French is my best other language. My favourite multilingual tale was when an African student approached me in 1977 or so in Havana (you could tell who was foreign; they tucked their shirts in) and asked me something in Russian. I replied in Russian that I didn't understand him, and didn't speak Russian, and as I recall we ended up not being able to communicate since my Spanish at the time was pretty non-existent. He was a Portuguese-speaking Angolan, I imagine.
Then there was the woman who approached me as I sat on the tube in London with my mum, exhausted and glazed-eyed after a day of tramping around Brighton, and thrust a piece of paper at me. She gestured that she couldn't speak or hear. I looked at the paper, which went on about how her father was dead and her sister was young and she had no money and I should give her some, recognized the style of handwriting and syntax, and said to her, in Farsi, "You're Iranian?" Now, why I would ask a non-hearing, non-speaking person that ... and for some reason, I asked it again when she didn't answer. Another woman appeared at her side and began screeching at me in Farsi. Now, my Farsi wasn't that good, but I figured that somewhere in there she was telling me that my father was a dog. All eyes of course focussed on me, being screeched at by the companion of a non-speaking, non-hearing woman begging for money. The two got off at the next stop. I turned to my mother, who hadn't a clue what was going on, and said: when I spoke to her, did she react? Oh yes, my mother said; she looked very surprised. Surprised indeed; she'd managed to hit probably the only gringa on the tube that day who spoke Farsi, and she hadn't been quite prepared enough for that particular turn of events.

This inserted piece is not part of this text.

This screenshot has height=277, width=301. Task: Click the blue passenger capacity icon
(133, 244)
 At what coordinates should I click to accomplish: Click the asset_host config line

Yes, on Friday afternoon I will willingly bore anyone with my tales, but now I have to run off the library in search of a supreme court decision that is the one case that is inexplicably not on the SCC website, and is on the mirror website only in French and I happen to need it in English. That's just about worse luck than pulling your scam on the wrong gringa ... but wait! I call the civil servant who gets to help me with this stuff, and it turns out that she has access to an electronic version of it, and voilà, there it is in my inbox. Life is fine. I might just go have a drink now.
Do you people drink bloody caesars? I don't, because I just don't like the idea of clam juice (and I don't even want to know what that is), so I stick to the bloody mary side of it, but I've gathered that bloody caesars are somewhat like the Tragically Hip, and have never gained widespread popularity in the US.
1 oz Vodka
Salt
Celery Salt
Pepper
1 dash Worcestershire Sauce
1 dash Tabasco Sauce
Clamato Juice
Rim tall glass with celery salt, fill with ice and ingredients. Garnish with a celery stick, straw, and lime.
Serve in: Collins Glass
Oh, okay, collins glass.
Take the empty one out of there and pour it in.